September 17, 2012 - September 18, 2012
Collins Conference Room
SARC (Scientists/Artists Research Collaborations) is an interdisciplinary initiative being piloted during Summer 2012 as a featured project of ISEA2012 (International Symposium on Electronic Art), to be held in Albuquerque, Los Alamos, and Santa Fe in late September. Initial science research facility partners are the Los Alamos and Sandia National Laboratories. SARC is a project of 516 ARTS, an Albuquerque 501(c)(3) nonprofit organization, in collaboration with the University of New Mexico. It is funded in part by the New Mexico Consortium and by the Lockheed Martin Foundation.
The two day working group meeting at the Santa Fe Institute will bring together many of the artists and science researchers who will be collaborating during the summer of 2012, culminating in a series of public discussions and presentations between Sept. 14 to 26, including the proposed working group meeting, in coordination with ISEA2012.
The SARC artists and science research teams bring shared interest and experience in cross disciplinary work with large data sets, complex ecosystem modeling and associated applications, food/health issues, advanced visualization (and sonification) techniques, cognition, memory and perception studies, and creativity applied to improving critical social or environmental understandings and decision-making processes.

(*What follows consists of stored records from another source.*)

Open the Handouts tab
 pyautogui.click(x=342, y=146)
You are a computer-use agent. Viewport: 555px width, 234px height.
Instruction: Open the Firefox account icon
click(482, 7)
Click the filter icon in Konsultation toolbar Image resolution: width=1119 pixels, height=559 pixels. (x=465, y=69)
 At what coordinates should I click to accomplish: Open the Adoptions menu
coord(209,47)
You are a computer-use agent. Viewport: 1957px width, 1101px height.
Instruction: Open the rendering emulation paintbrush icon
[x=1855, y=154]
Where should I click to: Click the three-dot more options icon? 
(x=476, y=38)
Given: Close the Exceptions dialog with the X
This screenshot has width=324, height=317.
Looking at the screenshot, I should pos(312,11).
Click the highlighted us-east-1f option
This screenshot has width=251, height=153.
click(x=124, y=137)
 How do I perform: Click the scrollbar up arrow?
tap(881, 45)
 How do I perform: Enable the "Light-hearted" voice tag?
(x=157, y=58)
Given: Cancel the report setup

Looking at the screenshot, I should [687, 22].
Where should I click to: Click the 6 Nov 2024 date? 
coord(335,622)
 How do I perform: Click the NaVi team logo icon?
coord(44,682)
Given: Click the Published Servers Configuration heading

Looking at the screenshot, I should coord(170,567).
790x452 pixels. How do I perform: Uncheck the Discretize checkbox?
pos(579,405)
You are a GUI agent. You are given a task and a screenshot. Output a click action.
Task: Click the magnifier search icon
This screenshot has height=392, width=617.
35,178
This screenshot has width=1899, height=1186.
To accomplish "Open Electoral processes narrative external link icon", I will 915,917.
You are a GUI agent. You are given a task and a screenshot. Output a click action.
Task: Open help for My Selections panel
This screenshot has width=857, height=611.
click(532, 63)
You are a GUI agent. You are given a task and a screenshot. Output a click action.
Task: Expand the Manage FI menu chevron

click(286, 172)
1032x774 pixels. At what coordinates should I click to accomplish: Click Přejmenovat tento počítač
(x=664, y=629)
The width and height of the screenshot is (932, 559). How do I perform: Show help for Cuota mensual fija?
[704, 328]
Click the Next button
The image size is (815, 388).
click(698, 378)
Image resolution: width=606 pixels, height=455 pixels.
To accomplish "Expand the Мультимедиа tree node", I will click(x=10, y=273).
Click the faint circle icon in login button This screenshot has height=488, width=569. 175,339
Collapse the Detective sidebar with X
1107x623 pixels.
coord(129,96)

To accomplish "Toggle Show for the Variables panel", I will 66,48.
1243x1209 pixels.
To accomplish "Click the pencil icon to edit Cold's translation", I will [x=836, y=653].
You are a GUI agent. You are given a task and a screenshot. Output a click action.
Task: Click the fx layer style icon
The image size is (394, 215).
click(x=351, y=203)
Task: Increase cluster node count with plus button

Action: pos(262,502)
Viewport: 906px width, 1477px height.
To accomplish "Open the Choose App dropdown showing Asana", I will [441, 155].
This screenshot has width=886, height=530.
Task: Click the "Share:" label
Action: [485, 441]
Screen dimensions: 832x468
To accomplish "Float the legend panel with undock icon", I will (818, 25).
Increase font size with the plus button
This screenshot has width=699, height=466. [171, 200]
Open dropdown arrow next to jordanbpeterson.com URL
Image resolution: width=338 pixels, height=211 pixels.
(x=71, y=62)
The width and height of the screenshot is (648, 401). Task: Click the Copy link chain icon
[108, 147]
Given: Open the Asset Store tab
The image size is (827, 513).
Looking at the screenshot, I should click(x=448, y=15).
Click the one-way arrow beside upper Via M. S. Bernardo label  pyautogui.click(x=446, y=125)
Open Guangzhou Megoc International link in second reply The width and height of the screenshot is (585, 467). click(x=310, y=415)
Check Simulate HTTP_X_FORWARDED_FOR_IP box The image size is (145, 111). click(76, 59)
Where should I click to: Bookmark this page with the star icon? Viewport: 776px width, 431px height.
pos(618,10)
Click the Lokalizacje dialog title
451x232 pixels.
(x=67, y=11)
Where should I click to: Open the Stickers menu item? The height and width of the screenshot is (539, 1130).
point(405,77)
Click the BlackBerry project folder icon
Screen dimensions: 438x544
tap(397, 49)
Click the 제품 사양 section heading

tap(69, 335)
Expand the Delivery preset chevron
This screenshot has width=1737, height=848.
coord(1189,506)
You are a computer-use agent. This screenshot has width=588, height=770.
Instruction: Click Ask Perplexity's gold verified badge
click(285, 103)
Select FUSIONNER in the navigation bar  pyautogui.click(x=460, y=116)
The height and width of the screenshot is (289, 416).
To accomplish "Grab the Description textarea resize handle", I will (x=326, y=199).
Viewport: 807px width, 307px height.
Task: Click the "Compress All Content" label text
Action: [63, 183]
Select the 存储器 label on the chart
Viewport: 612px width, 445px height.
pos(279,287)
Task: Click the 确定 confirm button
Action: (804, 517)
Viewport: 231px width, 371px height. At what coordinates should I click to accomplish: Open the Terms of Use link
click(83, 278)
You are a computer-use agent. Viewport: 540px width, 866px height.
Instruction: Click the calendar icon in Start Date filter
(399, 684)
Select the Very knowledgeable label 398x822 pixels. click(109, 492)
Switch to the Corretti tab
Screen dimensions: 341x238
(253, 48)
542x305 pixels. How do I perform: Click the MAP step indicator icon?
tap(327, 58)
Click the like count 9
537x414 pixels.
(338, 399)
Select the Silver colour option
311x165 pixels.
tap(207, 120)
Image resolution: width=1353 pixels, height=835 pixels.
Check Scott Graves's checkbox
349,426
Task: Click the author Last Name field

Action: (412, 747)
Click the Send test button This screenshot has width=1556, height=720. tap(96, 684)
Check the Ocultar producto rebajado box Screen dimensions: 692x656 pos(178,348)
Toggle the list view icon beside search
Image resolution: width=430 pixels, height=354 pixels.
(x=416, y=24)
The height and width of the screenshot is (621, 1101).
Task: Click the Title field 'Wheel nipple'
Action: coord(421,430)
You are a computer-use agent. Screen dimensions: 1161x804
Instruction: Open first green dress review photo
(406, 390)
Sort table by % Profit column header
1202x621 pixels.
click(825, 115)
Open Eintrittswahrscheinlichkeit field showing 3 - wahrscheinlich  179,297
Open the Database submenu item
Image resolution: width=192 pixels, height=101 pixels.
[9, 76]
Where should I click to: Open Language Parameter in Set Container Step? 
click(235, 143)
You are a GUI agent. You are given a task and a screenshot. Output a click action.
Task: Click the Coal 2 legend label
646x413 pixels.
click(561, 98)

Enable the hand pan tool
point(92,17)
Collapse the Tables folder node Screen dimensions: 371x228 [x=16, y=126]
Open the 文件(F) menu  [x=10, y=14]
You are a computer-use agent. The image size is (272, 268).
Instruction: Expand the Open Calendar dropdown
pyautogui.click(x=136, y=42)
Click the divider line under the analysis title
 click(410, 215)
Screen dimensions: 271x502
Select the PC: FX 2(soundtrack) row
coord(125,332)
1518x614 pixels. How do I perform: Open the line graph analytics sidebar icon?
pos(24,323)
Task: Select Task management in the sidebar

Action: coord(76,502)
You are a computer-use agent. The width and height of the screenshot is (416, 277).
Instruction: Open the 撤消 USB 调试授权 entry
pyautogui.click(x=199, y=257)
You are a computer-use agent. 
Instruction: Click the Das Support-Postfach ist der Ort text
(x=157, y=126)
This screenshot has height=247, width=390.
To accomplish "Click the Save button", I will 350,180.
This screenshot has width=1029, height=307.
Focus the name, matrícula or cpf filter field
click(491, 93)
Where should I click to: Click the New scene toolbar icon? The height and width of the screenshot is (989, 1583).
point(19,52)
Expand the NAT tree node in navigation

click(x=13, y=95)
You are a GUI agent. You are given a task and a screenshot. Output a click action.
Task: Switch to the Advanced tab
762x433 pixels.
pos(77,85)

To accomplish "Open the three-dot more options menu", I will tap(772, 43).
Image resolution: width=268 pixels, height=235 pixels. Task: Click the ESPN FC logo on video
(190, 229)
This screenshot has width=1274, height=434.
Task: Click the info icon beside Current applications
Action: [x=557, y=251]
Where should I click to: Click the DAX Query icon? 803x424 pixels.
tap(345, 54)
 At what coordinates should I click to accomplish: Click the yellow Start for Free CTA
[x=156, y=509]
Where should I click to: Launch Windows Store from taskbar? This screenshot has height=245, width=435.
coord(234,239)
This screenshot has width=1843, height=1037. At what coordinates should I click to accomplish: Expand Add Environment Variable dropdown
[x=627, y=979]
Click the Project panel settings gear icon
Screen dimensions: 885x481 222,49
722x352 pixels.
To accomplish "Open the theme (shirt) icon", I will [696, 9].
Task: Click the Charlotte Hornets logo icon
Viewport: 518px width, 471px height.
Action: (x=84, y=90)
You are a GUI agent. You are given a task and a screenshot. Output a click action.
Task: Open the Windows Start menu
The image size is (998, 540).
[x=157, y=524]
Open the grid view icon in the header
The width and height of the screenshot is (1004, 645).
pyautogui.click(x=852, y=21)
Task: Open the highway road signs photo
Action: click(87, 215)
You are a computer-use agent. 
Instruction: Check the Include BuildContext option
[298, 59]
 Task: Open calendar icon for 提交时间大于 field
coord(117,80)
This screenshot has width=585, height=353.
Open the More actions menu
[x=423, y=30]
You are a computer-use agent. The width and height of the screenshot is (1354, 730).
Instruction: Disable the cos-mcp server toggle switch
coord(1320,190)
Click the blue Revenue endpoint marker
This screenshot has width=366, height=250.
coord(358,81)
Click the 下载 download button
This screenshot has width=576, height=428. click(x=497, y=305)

The two day working group meeting will include short presentations of prior art-science work and the new collaborative projects among SARC participants, interspersed within formal discussions on relevant topics. In particular, we are interested in exploring the nature, range, outcomes, funding and cross-sector benefits of science-art collaborative research and developments. We expect to use part of the second afternoon to focus explicitly on future directions both for SARC in particular and science/art collaborations in general. We encourage interested members of the SFI community who are on site to participate in the meeting.
The rationale for SARC and for this meeting is that an extended, deep, critical discussion about the potential opportunities for sciences and arts collaboration and exchange is urgently needed. It is time to move beyond the previous generation’s too-narrow focus on art and technology, as mediated primarily by developments and applications of digital media. Too often, such collaborations have either been about artists critiquing or interacting with scientific or technological artifacts, methods, or processes, or have been about scientists acquiring compelling visualizations or other data transcodings from artists. While these types of “science serves art” or “art serves science” projects can be very fruitful, what have generally been missing are collaborations that truly advance both art and science, and society. This endeavor intends to be deeply interdisciplinary, in ways that may provide new means of investigating complex systems of all types; an approach very much in keeping with the Santa Fe Institute’s research mission.